• The data:
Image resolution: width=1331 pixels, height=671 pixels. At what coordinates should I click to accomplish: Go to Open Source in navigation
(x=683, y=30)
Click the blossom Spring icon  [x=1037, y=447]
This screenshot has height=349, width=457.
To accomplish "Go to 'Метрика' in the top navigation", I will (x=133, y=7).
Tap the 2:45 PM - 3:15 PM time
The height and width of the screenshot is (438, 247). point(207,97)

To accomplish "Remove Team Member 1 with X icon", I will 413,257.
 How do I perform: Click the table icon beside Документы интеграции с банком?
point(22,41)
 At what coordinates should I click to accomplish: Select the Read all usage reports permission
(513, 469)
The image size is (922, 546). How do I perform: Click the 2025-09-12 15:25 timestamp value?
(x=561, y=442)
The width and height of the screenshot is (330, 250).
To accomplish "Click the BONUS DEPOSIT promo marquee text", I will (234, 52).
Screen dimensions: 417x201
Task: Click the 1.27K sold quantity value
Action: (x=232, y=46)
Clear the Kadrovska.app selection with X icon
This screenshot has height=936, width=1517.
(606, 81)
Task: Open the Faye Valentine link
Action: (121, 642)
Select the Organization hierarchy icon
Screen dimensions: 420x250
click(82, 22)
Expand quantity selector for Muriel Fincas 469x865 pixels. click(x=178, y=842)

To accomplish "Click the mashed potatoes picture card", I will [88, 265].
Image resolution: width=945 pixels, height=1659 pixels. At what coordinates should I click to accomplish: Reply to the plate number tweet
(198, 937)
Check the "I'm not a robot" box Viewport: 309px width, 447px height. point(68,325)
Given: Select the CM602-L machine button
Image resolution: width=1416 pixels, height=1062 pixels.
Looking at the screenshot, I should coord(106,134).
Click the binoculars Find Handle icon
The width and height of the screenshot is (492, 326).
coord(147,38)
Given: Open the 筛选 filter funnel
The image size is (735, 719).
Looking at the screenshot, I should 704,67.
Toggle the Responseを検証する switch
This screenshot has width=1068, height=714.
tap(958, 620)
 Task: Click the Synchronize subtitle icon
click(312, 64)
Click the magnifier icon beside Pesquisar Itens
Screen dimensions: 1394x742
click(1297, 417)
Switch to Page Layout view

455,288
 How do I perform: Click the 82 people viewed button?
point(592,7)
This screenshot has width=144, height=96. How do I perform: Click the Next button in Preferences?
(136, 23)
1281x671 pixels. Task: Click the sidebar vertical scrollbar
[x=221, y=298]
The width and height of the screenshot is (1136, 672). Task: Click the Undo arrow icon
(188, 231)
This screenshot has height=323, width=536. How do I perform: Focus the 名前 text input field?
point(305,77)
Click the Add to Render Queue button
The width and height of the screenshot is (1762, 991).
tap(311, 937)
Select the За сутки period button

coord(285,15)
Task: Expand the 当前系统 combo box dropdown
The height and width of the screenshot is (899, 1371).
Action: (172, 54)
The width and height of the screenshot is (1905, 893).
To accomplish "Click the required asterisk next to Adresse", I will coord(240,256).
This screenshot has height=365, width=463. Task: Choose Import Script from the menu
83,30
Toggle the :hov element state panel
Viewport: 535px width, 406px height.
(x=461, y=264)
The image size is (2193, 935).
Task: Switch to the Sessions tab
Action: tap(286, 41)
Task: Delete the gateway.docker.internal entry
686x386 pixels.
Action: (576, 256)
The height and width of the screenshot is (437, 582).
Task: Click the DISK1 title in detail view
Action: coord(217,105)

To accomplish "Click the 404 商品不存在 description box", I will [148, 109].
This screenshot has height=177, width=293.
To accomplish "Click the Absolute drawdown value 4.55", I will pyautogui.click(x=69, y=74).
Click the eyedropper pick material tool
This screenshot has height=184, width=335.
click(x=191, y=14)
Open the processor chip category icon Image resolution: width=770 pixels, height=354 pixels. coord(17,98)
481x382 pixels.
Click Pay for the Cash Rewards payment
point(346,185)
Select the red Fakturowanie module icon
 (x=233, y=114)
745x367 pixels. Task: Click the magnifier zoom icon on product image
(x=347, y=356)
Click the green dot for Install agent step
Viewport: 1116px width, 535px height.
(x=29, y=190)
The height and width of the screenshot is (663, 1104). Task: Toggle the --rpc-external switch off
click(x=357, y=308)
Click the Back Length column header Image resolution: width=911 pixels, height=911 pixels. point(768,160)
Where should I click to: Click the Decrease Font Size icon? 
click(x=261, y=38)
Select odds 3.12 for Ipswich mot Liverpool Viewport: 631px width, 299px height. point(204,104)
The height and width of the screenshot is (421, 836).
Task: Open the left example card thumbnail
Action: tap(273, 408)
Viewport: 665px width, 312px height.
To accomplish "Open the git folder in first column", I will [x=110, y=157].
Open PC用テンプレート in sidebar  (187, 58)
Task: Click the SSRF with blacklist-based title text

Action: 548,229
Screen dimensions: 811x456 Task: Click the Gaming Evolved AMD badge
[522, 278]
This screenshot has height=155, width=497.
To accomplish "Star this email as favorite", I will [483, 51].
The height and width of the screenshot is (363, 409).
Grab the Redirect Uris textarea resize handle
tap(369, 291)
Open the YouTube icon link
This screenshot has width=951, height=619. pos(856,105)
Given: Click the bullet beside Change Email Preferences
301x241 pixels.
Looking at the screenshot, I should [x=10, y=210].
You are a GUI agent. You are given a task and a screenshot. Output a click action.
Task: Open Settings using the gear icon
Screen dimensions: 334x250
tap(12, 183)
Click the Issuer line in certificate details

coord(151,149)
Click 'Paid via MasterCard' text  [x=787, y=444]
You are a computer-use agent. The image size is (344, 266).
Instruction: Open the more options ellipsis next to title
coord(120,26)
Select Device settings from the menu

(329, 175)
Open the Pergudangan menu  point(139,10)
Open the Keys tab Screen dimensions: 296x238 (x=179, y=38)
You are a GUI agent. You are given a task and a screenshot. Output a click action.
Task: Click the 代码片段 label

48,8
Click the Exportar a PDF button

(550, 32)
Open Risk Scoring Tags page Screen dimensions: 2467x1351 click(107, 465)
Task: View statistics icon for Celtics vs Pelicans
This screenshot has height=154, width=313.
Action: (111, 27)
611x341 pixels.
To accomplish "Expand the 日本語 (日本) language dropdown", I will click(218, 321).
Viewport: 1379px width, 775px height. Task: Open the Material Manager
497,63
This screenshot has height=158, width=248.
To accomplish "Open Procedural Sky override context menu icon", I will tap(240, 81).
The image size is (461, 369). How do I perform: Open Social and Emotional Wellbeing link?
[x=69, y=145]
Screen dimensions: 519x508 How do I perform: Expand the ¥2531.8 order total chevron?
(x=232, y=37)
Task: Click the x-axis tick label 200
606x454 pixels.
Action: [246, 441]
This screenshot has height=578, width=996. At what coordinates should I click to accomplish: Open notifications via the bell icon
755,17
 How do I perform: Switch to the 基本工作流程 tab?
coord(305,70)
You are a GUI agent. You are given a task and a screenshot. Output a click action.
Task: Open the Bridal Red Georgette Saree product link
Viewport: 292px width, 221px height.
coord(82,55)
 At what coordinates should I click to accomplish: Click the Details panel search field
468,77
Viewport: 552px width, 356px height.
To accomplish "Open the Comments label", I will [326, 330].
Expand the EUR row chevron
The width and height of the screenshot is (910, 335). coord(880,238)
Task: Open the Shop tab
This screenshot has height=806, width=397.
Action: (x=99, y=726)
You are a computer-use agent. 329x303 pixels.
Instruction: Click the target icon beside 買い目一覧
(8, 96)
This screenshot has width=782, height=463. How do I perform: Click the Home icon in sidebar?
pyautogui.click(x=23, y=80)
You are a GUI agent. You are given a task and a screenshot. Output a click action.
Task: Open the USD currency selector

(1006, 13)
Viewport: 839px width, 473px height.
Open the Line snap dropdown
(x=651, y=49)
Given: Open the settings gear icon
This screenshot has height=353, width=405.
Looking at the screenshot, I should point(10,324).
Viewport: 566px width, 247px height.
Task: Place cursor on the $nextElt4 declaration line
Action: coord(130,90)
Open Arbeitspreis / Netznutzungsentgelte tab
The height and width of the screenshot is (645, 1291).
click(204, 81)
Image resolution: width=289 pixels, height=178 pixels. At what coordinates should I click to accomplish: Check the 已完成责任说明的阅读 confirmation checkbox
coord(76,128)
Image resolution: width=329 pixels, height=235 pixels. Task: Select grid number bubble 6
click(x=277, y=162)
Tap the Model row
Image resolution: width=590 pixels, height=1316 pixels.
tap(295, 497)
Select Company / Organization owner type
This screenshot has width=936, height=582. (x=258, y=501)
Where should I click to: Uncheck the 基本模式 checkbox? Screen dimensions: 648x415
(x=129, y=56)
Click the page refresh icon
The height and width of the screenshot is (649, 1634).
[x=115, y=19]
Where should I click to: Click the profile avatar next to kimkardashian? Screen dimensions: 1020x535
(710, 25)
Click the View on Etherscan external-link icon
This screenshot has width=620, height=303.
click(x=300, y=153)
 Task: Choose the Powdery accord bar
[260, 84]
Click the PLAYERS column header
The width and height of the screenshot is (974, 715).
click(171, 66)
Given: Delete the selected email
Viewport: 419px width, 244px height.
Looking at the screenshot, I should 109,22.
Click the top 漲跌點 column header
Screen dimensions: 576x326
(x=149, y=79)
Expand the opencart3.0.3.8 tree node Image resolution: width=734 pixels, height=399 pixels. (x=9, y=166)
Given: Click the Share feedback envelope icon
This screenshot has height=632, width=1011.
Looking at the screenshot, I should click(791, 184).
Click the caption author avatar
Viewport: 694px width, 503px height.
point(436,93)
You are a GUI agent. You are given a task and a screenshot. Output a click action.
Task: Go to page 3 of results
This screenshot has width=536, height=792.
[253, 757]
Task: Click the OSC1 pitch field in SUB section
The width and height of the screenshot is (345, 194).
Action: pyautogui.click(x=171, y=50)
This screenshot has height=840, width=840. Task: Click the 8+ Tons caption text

• Instructions for the task: Give the number of lines in the entries that include the string "computer", and nothing else.

• Solution to the exercise: 2